Perform the steps in Downloading and staging required files, before performing this procedure.
Use this procedure to prepare a RHEL/CentOS host as a Control Center master host.
  1. Log in to the candidate master host as root, or as a user with superuser privileges.
  2. Ensure the host has a persistent numeric ID.
    Skip this step if you are installing a single-host deployment.
    Each Control Center host must have a unique host ID, and the ID must be persistent (not change when the host reboots).
    test -f /etc/hostid || genhostid ; hostid
    Record the ID for comparison with other Control Center hosts.
  3. Disable the firewall, if necessary.
    This step is required for installation but not for deployment. For more information, refer to the Resource Manager Planning Guide or the Zenoss Community Edition (Core) Planning Guide.
    1. Determine whether the firewalld service is enabled.
      systemctl status firewalld.service
      • If the result includes Active: inactive (dead), the service is disabled. Proceed to the next step.
      • If the result includes Active: active (running), the service is enabled. Perform the following substep.
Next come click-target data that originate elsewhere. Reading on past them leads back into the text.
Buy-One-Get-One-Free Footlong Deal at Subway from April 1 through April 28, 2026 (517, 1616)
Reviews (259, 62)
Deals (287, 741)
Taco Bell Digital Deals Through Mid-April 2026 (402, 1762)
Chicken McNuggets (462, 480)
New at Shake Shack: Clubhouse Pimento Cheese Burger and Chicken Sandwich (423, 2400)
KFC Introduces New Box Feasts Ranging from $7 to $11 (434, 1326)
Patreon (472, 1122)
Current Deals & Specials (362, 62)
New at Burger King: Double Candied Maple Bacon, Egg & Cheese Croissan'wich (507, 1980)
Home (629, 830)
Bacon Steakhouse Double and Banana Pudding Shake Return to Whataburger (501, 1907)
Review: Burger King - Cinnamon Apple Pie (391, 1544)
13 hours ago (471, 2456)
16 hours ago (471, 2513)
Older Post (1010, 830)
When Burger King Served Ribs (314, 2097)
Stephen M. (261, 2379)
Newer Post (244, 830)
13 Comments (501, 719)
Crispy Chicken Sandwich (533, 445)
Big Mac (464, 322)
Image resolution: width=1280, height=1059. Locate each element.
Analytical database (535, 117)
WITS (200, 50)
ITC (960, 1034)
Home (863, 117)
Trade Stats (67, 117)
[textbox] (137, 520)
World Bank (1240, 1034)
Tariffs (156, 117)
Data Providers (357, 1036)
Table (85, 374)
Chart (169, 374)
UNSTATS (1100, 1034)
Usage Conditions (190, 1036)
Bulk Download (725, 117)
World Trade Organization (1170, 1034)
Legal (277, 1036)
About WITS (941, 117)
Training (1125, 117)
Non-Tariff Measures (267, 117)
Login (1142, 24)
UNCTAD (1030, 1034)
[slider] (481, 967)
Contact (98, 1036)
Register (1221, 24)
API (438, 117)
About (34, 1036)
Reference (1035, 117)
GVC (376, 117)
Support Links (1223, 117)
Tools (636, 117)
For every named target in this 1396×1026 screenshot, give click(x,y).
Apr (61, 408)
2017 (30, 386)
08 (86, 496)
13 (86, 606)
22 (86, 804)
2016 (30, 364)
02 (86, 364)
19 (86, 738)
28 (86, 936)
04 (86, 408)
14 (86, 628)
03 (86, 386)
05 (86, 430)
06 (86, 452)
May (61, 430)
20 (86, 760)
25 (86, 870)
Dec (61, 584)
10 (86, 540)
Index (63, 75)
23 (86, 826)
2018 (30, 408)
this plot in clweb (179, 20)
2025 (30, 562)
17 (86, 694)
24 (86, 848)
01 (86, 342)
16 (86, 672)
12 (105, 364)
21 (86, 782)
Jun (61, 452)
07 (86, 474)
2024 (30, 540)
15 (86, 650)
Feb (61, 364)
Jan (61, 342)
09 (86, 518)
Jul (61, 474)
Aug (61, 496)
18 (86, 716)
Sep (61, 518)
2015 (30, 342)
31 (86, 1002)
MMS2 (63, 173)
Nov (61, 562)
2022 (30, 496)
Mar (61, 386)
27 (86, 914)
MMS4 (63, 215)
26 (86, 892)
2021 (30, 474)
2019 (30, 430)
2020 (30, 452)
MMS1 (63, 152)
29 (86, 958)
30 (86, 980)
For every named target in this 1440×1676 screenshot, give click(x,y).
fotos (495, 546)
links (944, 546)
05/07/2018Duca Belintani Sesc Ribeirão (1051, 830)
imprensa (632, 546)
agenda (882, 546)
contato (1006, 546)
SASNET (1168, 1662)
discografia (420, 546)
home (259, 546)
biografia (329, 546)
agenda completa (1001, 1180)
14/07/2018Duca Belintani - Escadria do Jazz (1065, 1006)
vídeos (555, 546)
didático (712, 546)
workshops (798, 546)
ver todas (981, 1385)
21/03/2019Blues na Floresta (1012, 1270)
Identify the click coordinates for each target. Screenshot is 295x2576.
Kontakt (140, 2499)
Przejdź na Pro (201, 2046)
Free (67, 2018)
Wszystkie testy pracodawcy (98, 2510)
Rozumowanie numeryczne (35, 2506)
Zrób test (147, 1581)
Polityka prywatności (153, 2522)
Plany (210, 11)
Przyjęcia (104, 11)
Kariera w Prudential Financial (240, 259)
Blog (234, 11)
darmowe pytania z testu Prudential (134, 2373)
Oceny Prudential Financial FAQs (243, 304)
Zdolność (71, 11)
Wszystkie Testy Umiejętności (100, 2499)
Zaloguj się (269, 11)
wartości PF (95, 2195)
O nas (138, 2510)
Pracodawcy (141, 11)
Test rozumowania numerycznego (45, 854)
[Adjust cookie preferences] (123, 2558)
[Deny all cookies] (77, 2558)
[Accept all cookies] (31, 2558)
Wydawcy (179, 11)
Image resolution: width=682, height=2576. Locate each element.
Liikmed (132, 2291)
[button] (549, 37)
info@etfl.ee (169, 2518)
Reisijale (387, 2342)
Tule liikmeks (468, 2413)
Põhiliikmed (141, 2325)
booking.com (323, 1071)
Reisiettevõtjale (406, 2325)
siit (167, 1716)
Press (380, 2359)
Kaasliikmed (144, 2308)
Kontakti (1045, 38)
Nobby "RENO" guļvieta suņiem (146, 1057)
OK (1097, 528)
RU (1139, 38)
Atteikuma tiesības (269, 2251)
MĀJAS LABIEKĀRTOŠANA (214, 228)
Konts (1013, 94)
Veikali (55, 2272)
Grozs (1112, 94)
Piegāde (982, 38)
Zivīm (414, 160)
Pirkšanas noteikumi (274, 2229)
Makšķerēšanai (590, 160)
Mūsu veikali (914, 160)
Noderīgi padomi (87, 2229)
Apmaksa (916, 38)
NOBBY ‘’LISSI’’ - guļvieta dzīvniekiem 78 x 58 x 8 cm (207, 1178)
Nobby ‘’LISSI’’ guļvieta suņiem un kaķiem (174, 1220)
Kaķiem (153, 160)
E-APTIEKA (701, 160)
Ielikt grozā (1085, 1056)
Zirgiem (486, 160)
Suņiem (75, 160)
    2. Disable the firewalld service.
      systemctl stop firewalld && systemctl disable firewalld
      On success, the preceding commands display messages similar to the following example:
      rm '/etc/systemd/system/dbus-org.fedoraproject.FirewallD1.service'
      rm '/etc/systemd/system/basic.target.wants/firewalld.service'
  4. Optional: Enable persistent storage for log files, if desired.
    By default, RHEL/CentOS systems store log data only in memory or in a ring buffer in the /run/log/journal directory. By performing this step, log data persists and can be saved indefinitely, if you implement log file rotation practices. For more information, refer to your operating system documentation.
    mkdir -p /var/log/journal && systemctl restart systemd-journald
  5. Enable and start the Dnsmasq package.
    The package facilitates networking among Docker containers.
    systemctl enable dnsmasq && systemctl start dnsmasq
    If name resolution in your environment relies solely on entries in /etc/hosts, configure dsnmasq so that containers can use the file:
    1. Open /etc/dnsmasq.conf with a text editor.
    2. Locate the line that starts with #domain-needed, and then make a copy of the line, immediately below the original.
    3. Remove the number sign character (#) from the beginning of the line.
    4. Locate the line that starts with #bogus-priv, and then make a copy of the line, immediately below the original.
    5. Remove the number sign character (#) from the beginning of the line.
    6. Locate the line that starts with #local=/localnet/, and then make a copy of the line, immediately below the original.
    7. Remove net, and then remove the number sign character (#) from the beginning of the line.
    8. Locate the line that starts with #domain=example.com, and then make a copy of the line, immediately below the original.
    9. Replace example.com with local, and then remove the number sign character (#) from the beginning of the line.
    10. Save the file, and then close the editor.
    11. Restart the dnsmasq service.
      systemctl restart dnsmasq
  6. Install and configure the NTP package.
    1. Stop and disable chronyd, if present.
      test "$(systemctl is-active chronyd)" = "active" \
        && systemctl stop chronyd && systemctl disable chronyd
    2. Install the NTP package.
      yum makecache fast && yum install ntp
    3. Set the system time.
      ntpd -gq
    4. Enable and start the ntpd service.